Work order -> Return the stretch from the line with "Click the 2023 year text" through the line with "This screenshot has width=812, height=508." in the data below, character for character, skipping all pictures.

(Information Opens)

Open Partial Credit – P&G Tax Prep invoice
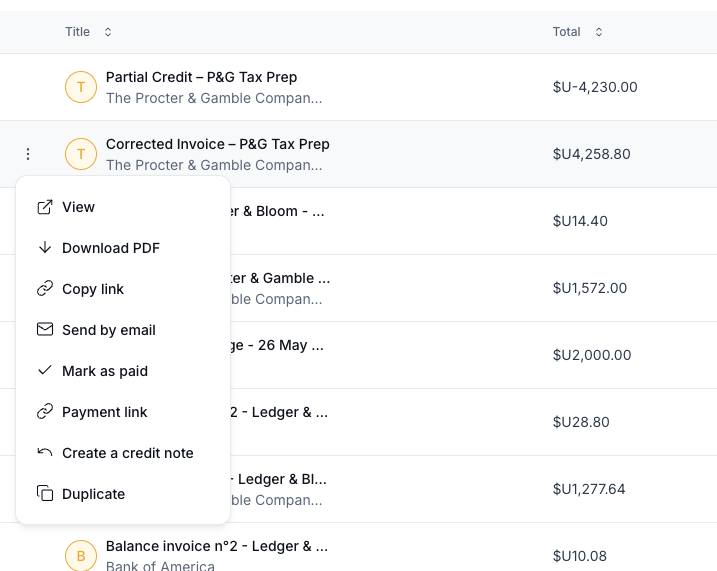 pyautogui.click(x=201, y=77)
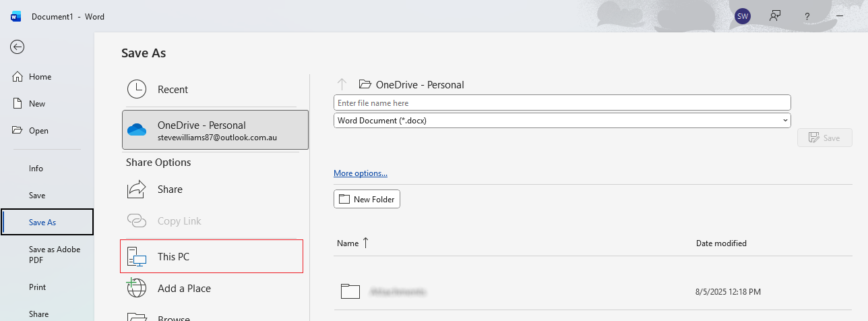This screenshot has width=868, height=321.
Task: Open the Share option
Action: pyautogui.click(x=170, y=189)
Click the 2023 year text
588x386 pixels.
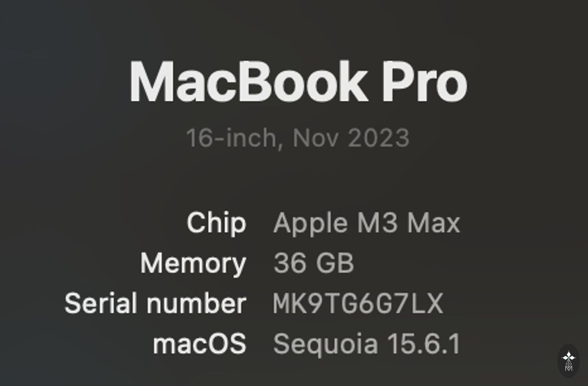[x=378, y=138]
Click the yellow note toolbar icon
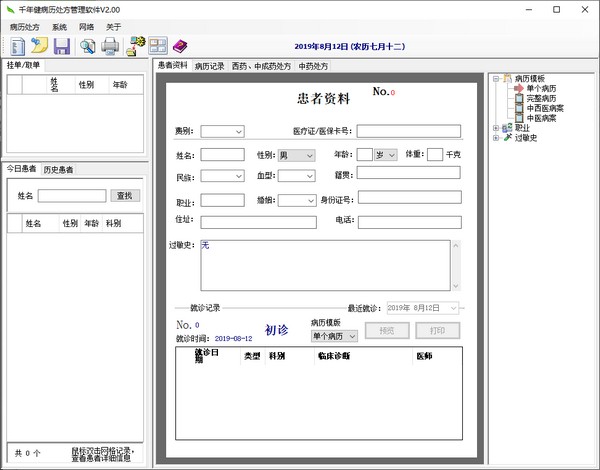 click(38, 46)
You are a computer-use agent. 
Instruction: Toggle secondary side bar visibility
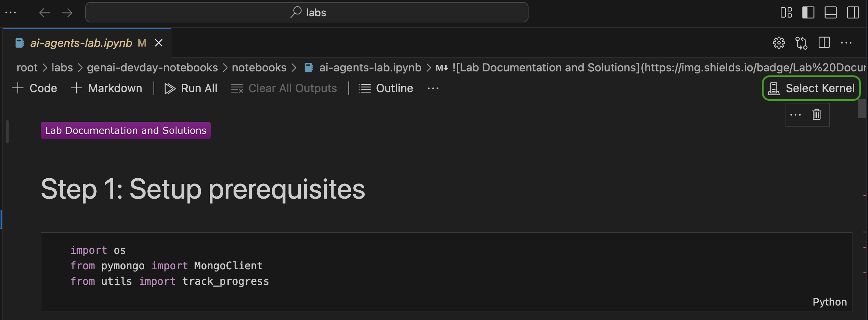(x=853, y=13)
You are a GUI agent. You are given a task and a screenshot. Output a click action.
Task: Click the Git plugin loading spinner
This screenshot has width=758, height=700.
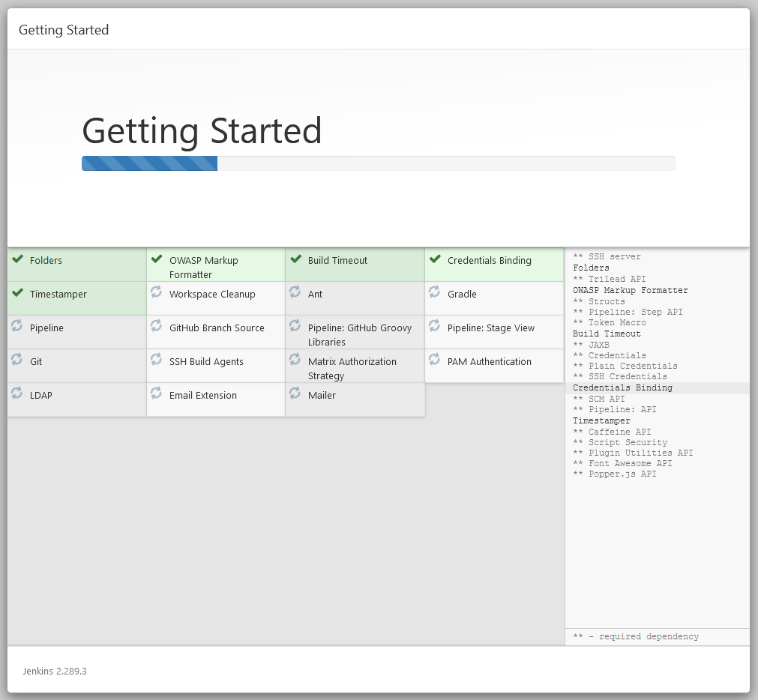pyautogui.click(x=16, y=361)
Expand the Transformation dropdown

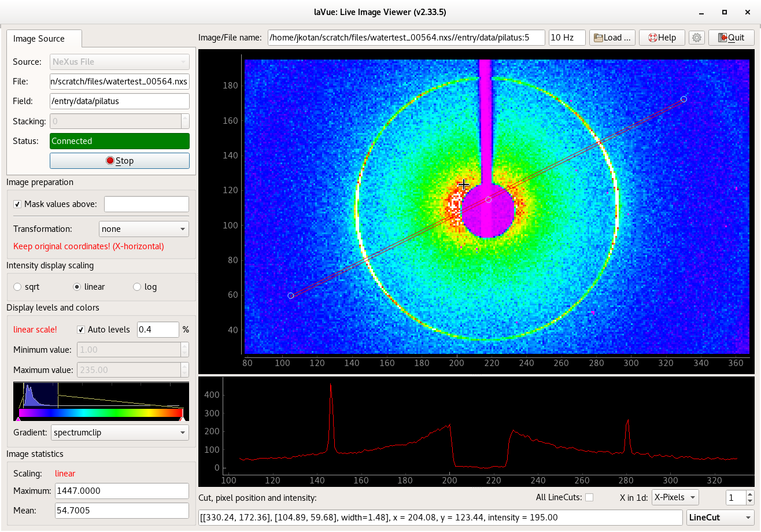click(x=144, y=229)
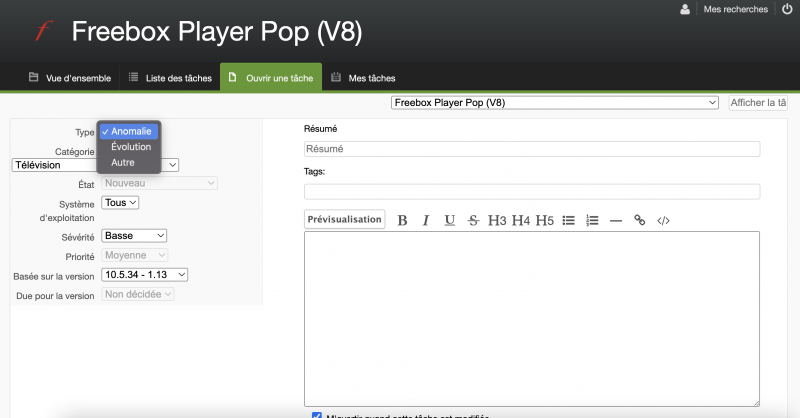Click the user profile icon
Viewport: 800px width, 418px height.
pyautogui.click(x=685, y=9)
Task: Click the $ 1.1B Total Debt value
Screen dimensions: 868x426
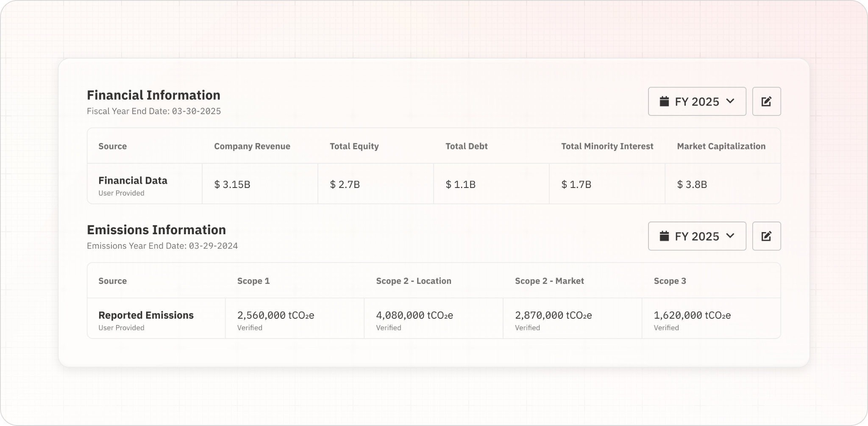Action: (461, 184)
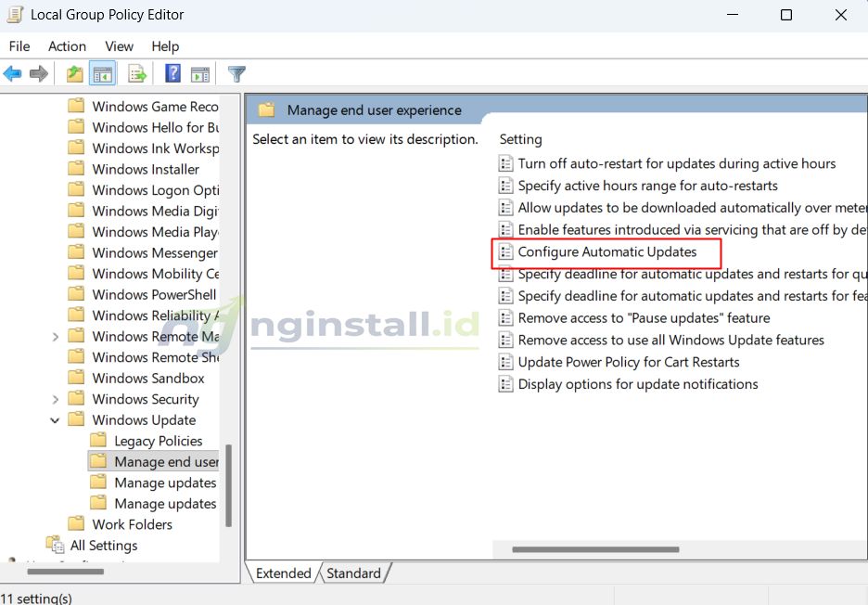Click the horizontal scrollbar below the settings list

pos(594,549)
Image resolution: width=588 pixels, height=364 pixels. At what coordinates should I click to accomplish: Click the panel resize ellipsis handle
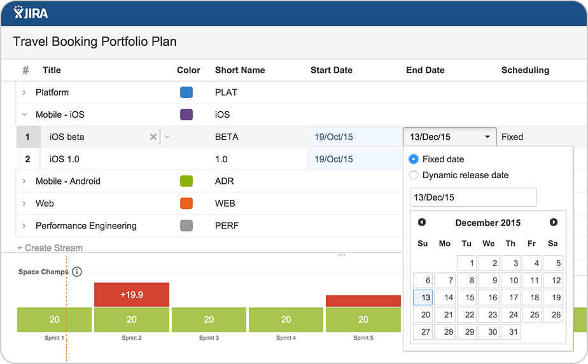coord(342,255)
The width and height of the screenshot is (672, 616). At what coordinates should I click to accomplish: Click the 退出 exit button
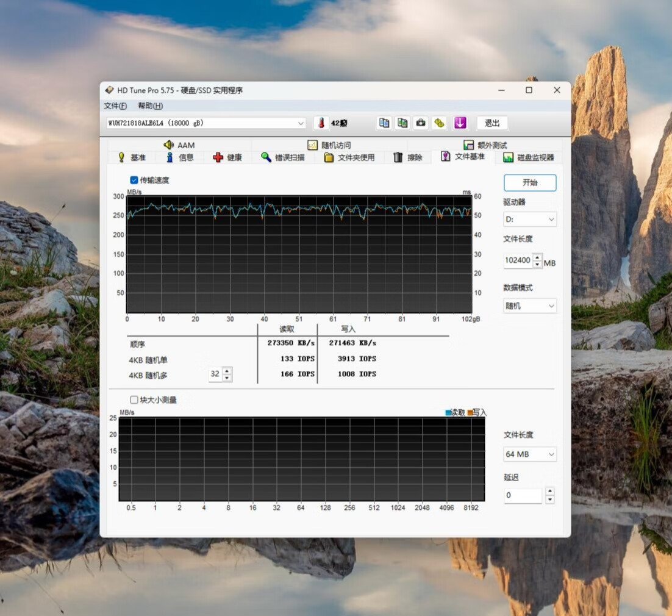[492, 123]
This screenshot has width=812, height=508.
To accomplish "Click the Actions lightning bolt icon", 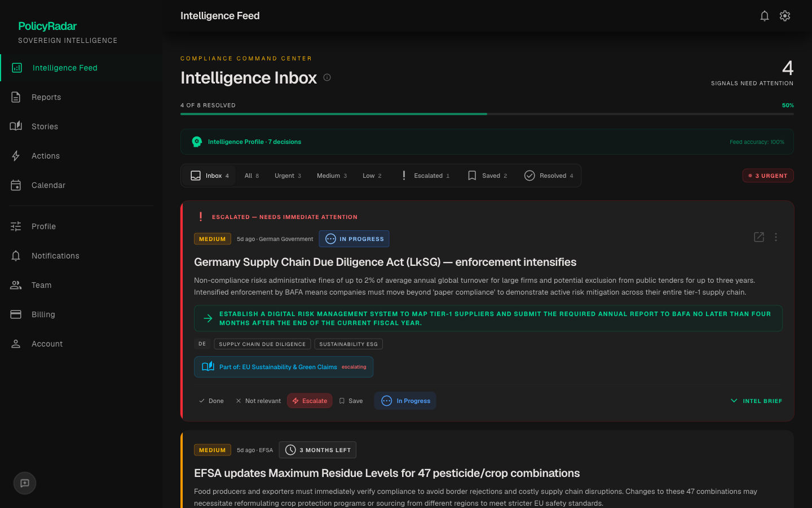I will click(16, 155).
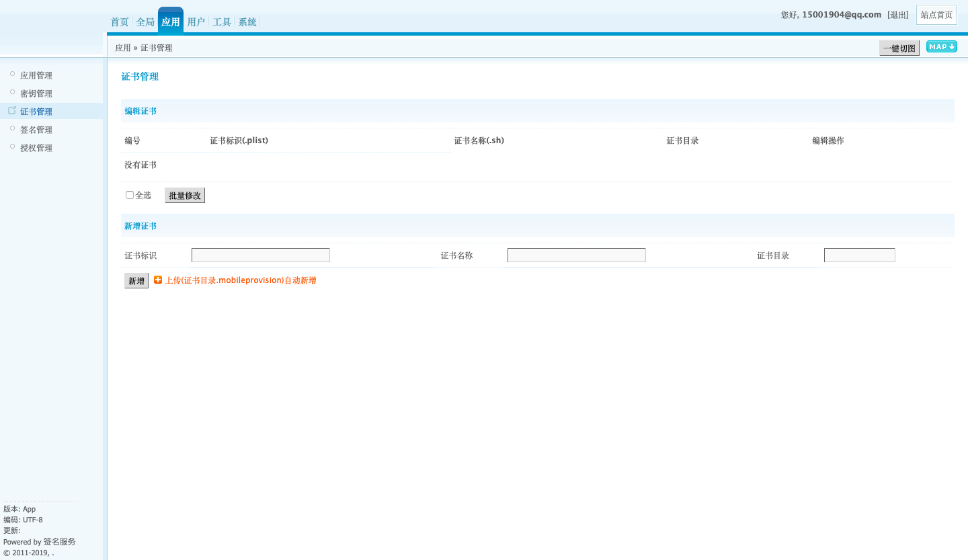Open the 首页 top navigation tab
Image resolution: width=968 pixels, height=560 pixels.
[x=120, y=22]
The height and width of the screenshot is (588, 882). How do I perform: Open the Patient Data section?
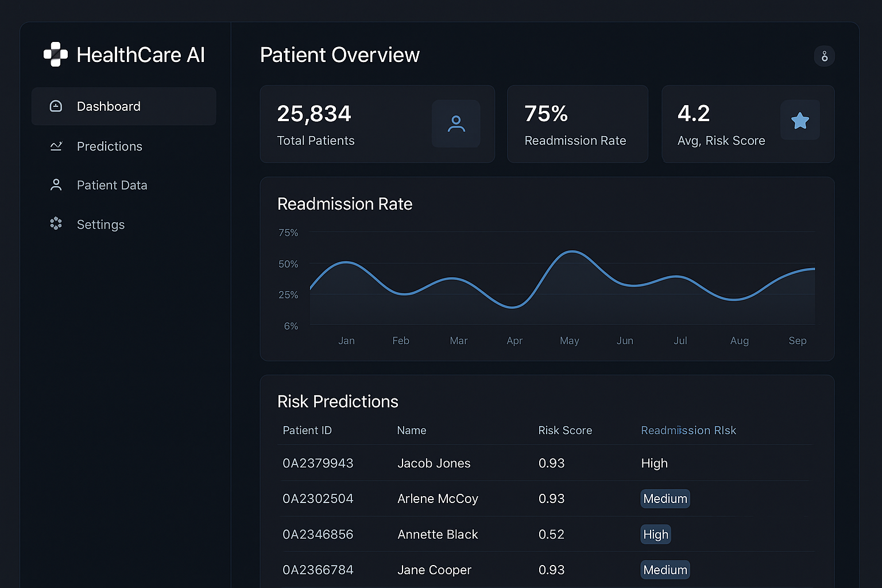112,185
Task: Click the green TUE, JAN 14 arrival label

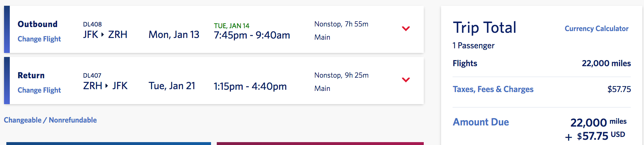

(Information Closes)

Task solution ->
Click the 2023 year text
588x386 pixels.
[x=378, y=138]
Click the yellow note toolbar icon
 click(38, 46)
You are a computer-use agent. 
Instruction: Toggle secondary side bar visibility
(x=853, y=13)
You are a GUI agent. You are given a task and a screenshot. Output a click action.
Task: Click the Git plugin loading spinner
This screenshot has width=758, height=700.
pyautogui.click(x=16, y=361)
Expand the Transformation dropdown

click(x=144, y=229)
Click the user profile icon
Viewport: 800px width, 418px height.
pyautogui.click(x=685, y=9)
Task: Click the $ 1.1B Total Debt value
Screen dimensions: 868x426
Action: (461, 184)
Click the horizontal scrollbar below the settings list

pos(594,549)
Image resolution: width=588 pixels, height=364 pixels. At what coordinates should I click to accomplish: Click the panel resize ellipsis handle
coord(342,255)
The width and height of the screenshot is (672, 616). At what coordinates should I click to accomplish: Click the 退出 exit button
[492, 123]
This screenshot has width=812, height=508.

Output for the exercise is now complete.